O Joaquim era o meu companheiro preferido de brincadeira, em tempo de férias da escola primária. Com ele calcorreava a quinta onde moravam os meus avós paternos, no Pinheiro Grande, que foi palco das mais excitantes descobertas e aventuras da minha meninice. A propriedade era pertença do senhor David Salgado, conhecido farmacêutico na Golegã, que ali vinha passar fins-de-semana e períodos de férias com a família.
Com o Joaquim aprendi a armar ratoeiras, a fazer fisgas com elásticos e couro flexível montados num pedaço de ramo em Y, e a construir armadilhas, com bocados de cana presos com guita, para caçar melros e tordos vivos, sendo o engodo as lagartas que ele desencantava com perícia nos caules do milho.
No tanque que ficava no cimo da encosta, já a caminho da charneca, observávamos deliciados o verde mesclado e brilhante das rãs e, coisa espantosa, impressionavam-nos os insectos que deslizavam à superfície da água, por impulsos descontínuos, apoiados nas patas, cujas extremidades pareciam ter almofadas flutuadoras. Era aí também que púnhamos a navegar os pequenos barcos construídos com casca de pinheiro, que se deixava facilmente moldar com o canivete. Recordo-me que, na fase dos acabamentos, esfregávamos as partes a bolear nas paredes de cimento do tanque, que era a lixa que tínhamos à mão.

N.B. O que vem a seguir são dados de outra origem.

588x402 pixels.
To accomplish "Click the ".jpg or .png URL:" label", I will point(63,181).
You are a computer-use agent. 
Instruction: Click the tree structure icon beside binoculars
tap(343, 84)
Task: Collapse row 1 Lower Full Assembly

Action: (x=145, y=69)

À hora da merenda, subíamos a uma nespereira enorme, inclinada sobre uma courela, que ficava próximo do canavial onde pernoitavam bandos infindos de pardais barulhentos. Ou, então, descíamos à várzea, para saborear as ameixas mais perfumadas que já conheci. Outras vezes, respondia ao chamamento vindo de baixo, gritado da eira onde guinchava a máquina de descarolar o milho e se ouvia o bater compassado dos manguais, entremeado com a vozearia dos homens atarefados na debulha do feijão. Pão com queijo e uma pinga de café adoçado com mel de cortiços caseiros, era o tipo de mimos com que a avó Engrácia me apaparicava.

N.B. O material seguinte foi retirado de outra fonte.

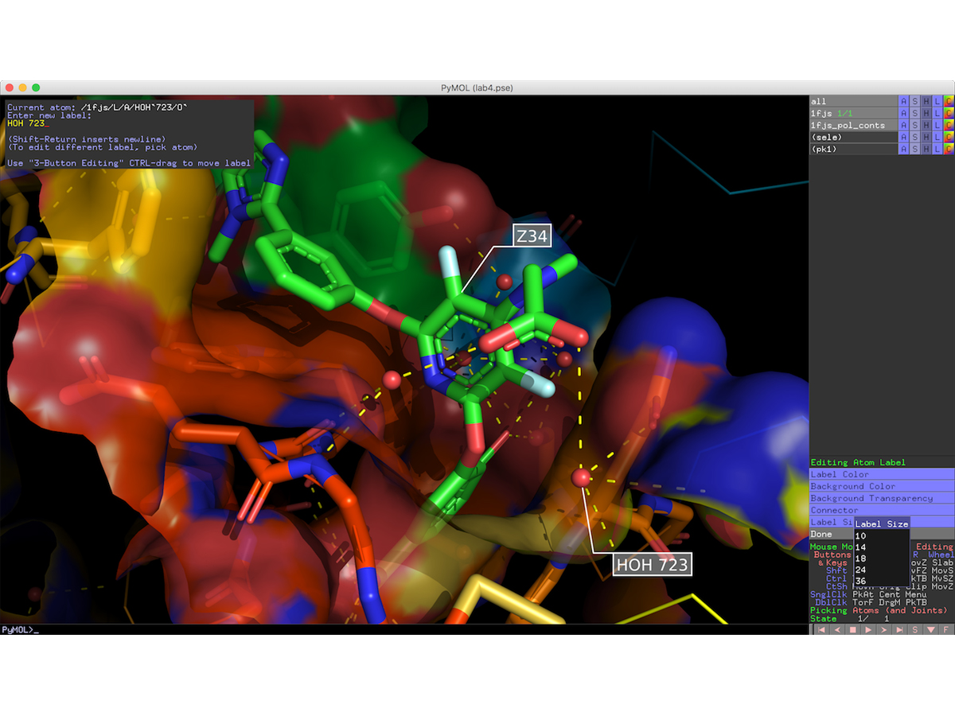
Task: Click the Show (S) button for all
Action: (x=914, y=101)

Guerras também as fazíamos, naquele tempo. O Joaquim era um especialista no fabrico de armas de arremesso. Uma delas era feita com um tronco direito de sabugueiro, a que se retirava o miolo, onde trabalhava um êmbolo feito à medida, em pau de marmeleiro: os projécteis eram pequenas rolhas de cortiça colocadas nas extremidades do tronco, que saíam com estrondo sob a pressão do ar. Numa outra arma, mais sofisticada, que até tinha gatilho, o Joaquim utilizava como espingarda um bocado de cana grossa com cavidades judiciosamente abertas, onde encaixava um ramo de marmeleiro dobrado: aqui, as balas eram pequenos canudos de cana fina colocados no interior do cano, encostados ao gatilho; desprendido este, lá voava o projéctil em direcção aos soldados alinhados nas trincheiras, feitos igualmente com canas.
Foi em casa do Joaquim que vi, pela primeira vez, fascinado, uma cultura de bichos-da-seda. E aí fui iniciado na lógica do raciocínio dedutivo. Face à conversa dele, peguei num casulo e afirmei, convencido: Mas isto não pesa nada!. O Joaquim olhou-me calmamente e corrigiu: Repara que nada mais nada é igual a nada, e eu tenciono vender os casulos ao quilo... Inesperadamente, eu acabara de tomar consciência da importância dos pequenos nadas. E mais: que era preciso atender às leis de conservação universais que regem as ciências experimentais, como a Física. Mas isso só o compreendi, verdadeiramente, muitos anos depois.
Interrogo-me hoje até que ponto me terão influenciado as brincadeiras com o notável Joaquim, que comigo partilhou fraternalmente a sabedoria adquirida com inteligência no contacto com a Natureza. Quem pode prever o destino das sementes caídas no terreno da infância?
Artigo publicado no jornal O Mirante (14-03-1995)
e no livro Histórias Devidas, Edições ASA, 2006.